* _Цель задания 1_
Отредактируйте листинг, начиная со строки с «Task: Jump to next find match chevron» и до конца листинга включительно: замените «checkbox» на «check box», а всё прочее оставьте без изменений. Приведите только эти строки.

* _Исходный текст_
Отметим этот «добродушный» финал: «кавалерист» свято верит в истинность своей собственной выдумки, что не мешает ему быть «достойнейшим человеком».

Толстовский метод и воззрения оказали колоссальное воздействие на литературу. Мы хотели бы рассмотреть один из аспектов этого влияния: воздействие Толстого на поэтику Гайто Газданова и скрытую полемику Газданова с Толстым.

Творческая зависимость Газднова от Толстого видна, по остроумному замечанию современного исследователя, «невооружённым глазом» (Кибальник 2011, 27). Несмотря на это (или именно из-за этого), данной теме посвящено сравнительно небольшое количество работ (Цховребов 1996; Матанцева 2001, 2004; Федякин 2005; Кибальник 2011; Боярский 2012а, 2012б). Такая очевидность связана как с многократными газдановскими упоминаниями Толстого (всегда как фигуры, занимающей высшее место в пантеоне мирового искусства), так и с интуитивным ощущением Газданова как «ортодоксального продолжателя» толстовской линии в литературе. Мы бы хотели коснуться лишь нескольких аспектов этой «толстовской поэтики» у Газданова.

Эстетика Газданова столь же ригористична и однозначна, когда речь идёт об искусстве и истине, как и толстовская; в одном из своих масонских докладов он, процитировав итальянского романиста Игнацио Силоне («Политика это стремление к власти, литература это стремление к истине» (Газданов 2009, т. 3, с. 687)), говорит: «Долг писателя по отношению к обществу? Только один: не лгать. И быть свободным от всех сколько-нибудь обязательных понятий, от всякой иерархии ценностей. (…) Но отличие писателя от других людей в том, что ему удалось освободиться от сложной системы тех обязательных понятий, которые ему стараются внушить, понятий о непогрешимости той или иной иерархии, той или иной религии, того или иного государственного строя» (Газданов 2009, т. 3, с. 690-691).

Перед этим в докладе упоминается один из эпизодов жизни Толстого; опора на эстетику и фигуру автора «Анны Карениной» здесь очевидна. Итак, задача писателя — давать людям истину; для этого он должен «освободиться» от традиционной системы культурных координат, занять философскую позицию sub speсie aeternitatis и критически пересмотреть эту систему; всё это возможно только для человека искусства, — вот базовые установки эстетического credo Газданова.

Как же реализуются эти эстетические установки в поэтике писателя-эмигранта? Оказывается, толстовский приём сопоставления «внешнего и внутреннего» (выявления «тайной пружины» действий и практик) — излюбленный приём Газданова. Приведём лишь несколько примеров, число которых можно  многократно умножить.

Газдановские персоножи делятся на аналитиков — и «жертв». Сами аналитики, впрочем, часто в свою очередь становятся «жертвами» других аналитиков — либо анализирующего автора.

* _Цель задания 2_
Назовите фамилии авторов всех работ, которые текст о Толстом и Газданове указывает как посвящённые этой теме.

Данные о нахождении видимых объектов
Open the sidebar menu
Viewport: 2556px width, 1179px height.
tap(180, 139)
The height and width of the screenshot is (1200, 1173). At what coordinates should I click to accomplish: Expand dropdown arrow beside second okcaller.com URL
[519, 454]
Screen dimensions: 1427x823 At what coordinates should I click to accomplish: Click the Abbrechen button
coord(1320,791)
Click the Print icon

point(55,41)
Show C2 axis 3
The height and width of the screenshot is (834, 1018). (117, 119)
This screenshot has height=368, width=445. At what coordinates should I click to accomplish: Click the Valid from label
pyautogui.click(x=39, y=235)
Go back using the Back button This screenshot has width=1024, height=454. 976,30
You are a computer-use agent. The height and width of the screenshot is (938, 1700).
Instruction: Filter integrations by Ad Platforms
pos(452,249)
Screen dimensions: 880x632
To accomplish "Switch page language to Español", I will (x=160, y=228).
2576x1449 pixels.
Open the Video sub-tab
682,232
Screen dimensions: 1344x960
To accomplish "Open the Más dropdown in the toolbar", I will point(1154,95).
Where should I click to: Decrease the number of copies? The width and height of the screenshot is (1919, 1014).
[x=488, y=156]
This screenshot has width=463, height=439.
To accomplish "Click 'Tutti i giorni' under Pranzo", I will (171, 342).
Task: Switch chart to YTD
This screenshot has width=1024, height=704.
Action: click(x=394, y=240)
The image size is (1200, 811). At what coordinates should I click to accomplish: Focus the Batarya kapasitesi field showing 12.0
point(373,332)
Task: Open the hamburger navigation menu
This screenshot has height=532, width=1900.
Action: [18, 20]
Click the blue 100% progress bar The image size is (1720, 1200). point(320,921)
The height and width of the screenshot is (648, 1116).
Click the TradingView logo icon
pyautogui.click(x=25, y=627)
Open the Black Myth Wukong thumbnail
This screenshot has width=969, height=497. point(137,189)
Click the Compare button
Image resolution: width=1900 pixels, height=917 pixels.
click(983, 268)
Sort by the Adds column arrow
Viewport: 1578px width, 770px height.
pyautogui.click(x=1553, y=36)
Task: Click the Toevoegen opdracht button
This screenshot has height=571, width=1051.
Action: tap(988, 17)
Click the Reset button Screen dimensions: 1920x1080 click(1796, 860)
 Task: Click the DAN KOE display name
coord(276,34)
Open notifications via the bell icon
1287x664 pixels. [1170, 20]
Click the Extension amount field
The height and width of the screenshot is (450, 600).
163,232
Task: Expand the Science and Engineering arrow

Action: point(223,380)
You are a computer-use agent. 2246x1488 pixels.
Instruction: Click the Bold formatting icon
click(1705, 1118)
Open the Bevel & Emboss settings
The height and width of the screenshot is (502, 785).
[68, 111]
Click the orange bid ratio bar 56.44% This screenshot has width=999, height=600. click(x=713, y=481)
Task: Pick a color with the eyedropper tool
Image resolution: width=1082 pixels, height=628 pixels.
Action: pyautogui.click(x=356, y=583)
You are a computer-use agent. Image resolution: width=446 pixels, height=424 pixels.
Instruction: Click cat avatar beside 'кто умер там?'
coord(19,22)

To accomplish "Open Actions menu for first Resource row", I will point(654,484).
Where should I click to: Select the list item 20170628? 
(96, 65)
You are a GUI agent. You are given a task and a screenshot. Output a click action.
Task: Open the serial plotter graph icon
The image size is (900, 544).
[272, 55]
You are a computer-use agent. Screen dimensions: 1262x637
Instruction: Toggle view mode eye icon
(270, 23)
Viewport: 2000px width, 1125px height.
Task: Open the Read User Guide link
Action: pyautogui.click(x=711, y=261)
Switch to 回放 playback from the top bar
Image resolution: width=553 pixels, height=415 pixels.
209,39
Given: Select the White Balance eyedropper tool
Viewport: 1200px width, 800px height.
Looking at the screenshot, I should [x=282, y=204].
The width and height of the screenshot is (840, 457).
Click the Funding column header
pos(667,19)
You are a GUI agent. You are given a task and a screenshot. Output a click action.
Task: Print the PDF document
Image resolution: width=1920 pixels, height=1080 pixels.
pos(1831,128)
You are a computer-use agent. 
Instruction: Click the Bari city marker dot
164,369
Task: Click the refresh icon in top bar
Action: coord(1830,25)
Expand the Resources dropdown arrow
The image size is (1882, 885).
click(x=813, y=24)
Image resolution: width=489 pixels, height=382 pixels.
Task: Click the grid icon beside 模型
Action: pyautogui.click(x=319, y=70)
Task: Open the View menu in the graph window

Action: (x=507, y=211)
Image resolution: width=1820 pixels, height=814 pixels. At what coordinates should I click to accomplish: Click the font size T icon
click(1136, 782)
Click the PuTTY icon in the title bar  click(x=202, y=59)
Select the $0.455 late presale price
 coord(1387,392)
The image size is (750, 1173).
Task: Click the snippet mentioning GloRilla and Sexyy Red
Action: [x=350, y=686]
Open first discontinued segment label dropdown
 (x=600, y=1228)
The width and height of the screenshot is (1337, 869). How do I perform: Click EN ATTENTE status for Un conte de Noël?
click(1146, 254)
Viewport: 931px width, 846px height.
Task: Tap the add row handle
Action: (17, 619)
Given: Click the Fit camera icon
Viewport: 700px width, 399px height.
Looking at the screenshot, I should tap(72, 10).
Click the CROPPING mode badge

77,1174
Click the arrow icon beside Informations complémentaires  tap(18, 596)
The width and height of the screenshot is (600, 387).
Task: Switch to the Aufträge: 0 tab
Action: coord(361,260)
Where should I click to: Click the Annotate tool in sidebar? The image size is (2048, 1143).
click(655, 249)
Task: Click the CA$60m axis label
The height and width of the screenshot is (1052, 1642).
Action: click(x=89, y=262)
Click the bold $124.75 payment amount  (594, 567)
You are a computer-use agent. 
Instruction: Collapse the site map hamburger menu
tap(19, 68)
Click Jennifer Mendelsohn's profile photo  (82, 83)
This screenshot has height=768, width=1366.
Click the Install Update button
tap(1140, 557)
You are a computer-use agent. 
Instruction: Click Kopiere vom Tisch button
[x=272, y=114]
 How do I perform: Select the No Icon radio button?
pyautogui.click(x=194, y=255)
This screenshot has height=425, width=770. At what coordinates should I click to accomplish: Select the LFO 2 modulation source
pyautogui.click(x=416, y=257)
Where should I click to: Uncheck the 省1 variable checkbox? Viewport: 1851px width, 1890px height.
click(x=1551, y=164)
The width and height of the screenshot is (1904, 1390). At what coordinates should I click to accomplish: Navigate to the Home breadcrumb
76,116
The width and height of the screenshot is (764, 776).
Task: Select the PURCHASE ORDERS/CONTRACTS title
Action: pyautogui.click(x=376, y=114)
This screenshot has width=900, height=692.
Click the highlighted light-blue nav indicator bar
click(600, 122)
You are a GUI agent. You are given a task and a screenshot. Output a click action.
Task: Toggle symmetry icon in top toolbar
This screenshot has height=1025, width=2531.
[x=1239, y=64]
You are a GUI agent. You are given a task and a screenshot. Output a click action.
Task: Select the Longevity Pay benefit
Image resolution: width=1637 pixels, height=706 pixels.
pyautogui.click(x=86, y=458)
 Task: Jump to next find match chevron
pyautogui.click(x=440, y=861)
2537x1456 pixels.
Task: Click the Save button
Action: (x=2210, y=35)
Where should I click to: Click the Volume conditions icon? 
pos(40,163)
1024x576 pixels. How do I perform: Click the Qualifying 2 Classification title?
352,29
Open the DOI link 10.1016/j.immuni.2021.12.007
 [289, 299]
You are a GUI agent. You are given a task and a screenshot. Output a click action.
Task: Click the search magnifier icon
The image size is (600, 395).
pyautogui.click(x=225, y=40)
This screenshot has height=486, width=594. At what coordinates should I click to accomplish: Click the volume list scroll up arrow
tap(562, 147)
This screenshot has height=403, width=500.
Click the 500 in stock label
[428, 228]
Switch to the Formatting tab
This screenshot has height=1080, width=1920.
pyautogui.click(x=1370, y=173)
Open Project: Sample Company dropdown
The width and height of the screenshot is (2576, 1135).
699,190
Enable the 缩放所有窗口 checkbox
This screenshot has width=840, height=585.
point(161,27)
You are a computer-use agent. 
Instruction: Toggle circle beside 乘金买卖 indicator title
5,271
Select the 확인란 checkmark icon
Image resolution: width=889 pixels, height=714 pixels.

* _Результат выполнения 1_
 Task: Jump to next find match chevron
pyautogui.click(x=440, y=861)
2537x1456 pixels.
Task: Click the Save button
Action: (x=2210, y=35)
Where should I click to: Click the Volume conditions icon? 
pos(40,163)
1024x576 pixels. How do I perform: Click the Qualifying 2 Classification title?
352,29
Open the DOI link 10.1016/j.immuni.2021.12.007
 [289, 299]
You are a GUI agent. You are given a task and a screenshot. Output a click action.
Task: Click the search magnifier icon
The image size is (600, 395).
pyautogui.click(x=225, y=40)
This screenshot has height=486, width=594. At what coordinates should I click to accomplish: Click the volume list scroll up arrow
tap(562, 147)
This screenshot has height=403, width=500.
Click the 500 in stock label
[428, 228]
Switch to the Formatting tab
This screenshot has height=1080, width=1920.
pyautogui.click(x=1370, y=173)
Open Project: Sample Company dropdown
The width and height of the screenshot is (2576, 1135).
699,190
Enable the 缩放所有窗口 check box
This screenshot has width=840, height=585.
point(161,27)
You are a computer-use agent. 
Instruction: Toggle circle beside 乘金买卖 indicator title
5,271
Select the 확인란 checkmark icon
Image resolution: width=889 pixels, height=714 pixels.

* _Результат выполнения 2_
Цховребов, Матанцева, Федякин, Кибальник, Боярский.